While the print method shows that 8 eigenvectors were selected from the candidate set consisting of 22 eigenvectors, the summary method provides additional information. Besides the ordinary least squares (OLS) parameter estimates, the output shows that the ESF model filters for positive spatial autocorrelation using the minimization of residual autocorrelation as objective function during the eigenvector search. A comparison between the filtered and the nonspatial OLS model with respect to model fit and residual autocorrelation is also provided. Since the option EV is set to TRUE, the summary method also displays information on the selected eigenvectors. As the results show, the ESF model successfully removes the spatial pattern from model residuals.

The plot method allows for an easy visualization of the results. The graph displays the Moran coefficient associated with each of the eigenvectors. The shaded area signifies the candidate set and selected eigenvectors are illustrated by black dots.

plot(lm.esf)

Moreover, lmFilter() also allows users to select eigenvectors based on alternative selection criteria:

### Alternative selection criteria:
# maximization of model fit
lmFilter(y = y, x = X, W = W, objfn = 'R2', positive = TRUE, ideal.setsize = TRUE)
#> 11 out of 22 candidate eigenvectors selected

# significance of residual autocorrelation
lmFilter(y = y, x = X, W = W, objfn = 'pMI', sig = .1, bonferroni = FALSE,
         positive = TRUE, ideal.setsize = TRUE)
#> 3 out of 22 candidate eigenvectors selected

# significance of eigenvectors
lmFilter(y = y, x = X, W = W, objfn = 'p', sig = .1, bonferroni = TRUE,
         positive = TRUE, ideal.setsize = TRUE)
#> 3 out of 22 candidate eigenvectors selected

# all eigenvectors in the candidate set
lmFilter(y = y, x = X, W = W, objfn = 'all', positive = TRUE, ideal.setsize = TRUE)
#> 22 out of 22 candidate eigenvectors selected

If users wish to select eigenvectors based on individual selection criteria, they can obtain the eigenvectors using the function getEVs() and perform a supervised selection procedure using the basic stats::lm() command.
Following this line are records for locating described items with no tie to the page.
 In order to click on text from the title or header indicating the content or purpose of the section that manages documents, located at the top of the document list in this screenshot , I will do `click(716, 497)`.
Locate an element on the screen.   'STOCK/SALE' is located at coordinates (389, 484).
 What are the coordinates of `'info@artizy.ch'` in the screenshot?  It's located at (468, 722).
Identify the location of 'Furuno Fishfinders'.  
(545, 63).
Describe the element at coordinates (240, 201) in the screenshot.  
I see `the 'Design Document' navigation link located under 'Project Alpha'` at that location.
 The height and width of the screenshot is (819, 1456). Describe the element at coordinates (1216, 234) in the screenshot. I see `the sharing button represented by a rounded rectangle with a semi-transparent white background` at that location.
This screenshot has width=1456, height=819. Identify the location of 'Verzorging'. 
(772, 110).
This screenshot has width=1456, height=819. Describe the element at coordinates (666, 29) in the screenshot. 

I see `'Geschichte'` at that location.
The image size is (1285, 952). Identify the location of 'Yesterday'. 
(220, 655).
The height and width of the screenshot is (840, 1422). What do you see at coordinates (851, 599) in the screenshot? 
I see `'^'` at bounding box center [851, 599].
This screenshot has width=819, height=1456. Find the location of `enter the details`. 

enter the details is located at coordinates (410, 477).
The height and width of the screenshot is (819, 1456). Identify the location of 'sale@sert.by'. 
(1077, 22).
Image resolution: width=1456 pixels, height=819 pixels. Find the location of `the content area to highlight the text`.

Extension to Generalized Linear Models

The ESF approach outlined above easily extends to generalized linear models (GLMs) as well (see also Griffith, Chun, and Li 2019). Therefore, the spfilteR package contains the function glmFilter() which uses maximum likelihood estimation (MLE) to fit a spatially filtered GLM and performs an unsupervised eigenvector search based on alternative objective functions.

Except for minor differences, glmFilter() works similar to the lmFilter() function discussed above. The option model defines the model that needs to be estimated. Currently, unsupervised spatial filtering is possible for logit, probit, and poisson models. Moreover, the option optim.method specifies the optimization method used to maximize the log-likelihood function. Finally, resid.type allows users to define the type of residuals used to calculate Moran’s I and boot.MI is an integer specifying the number of bootstrap permutations to obtain the variance of Moran’s I.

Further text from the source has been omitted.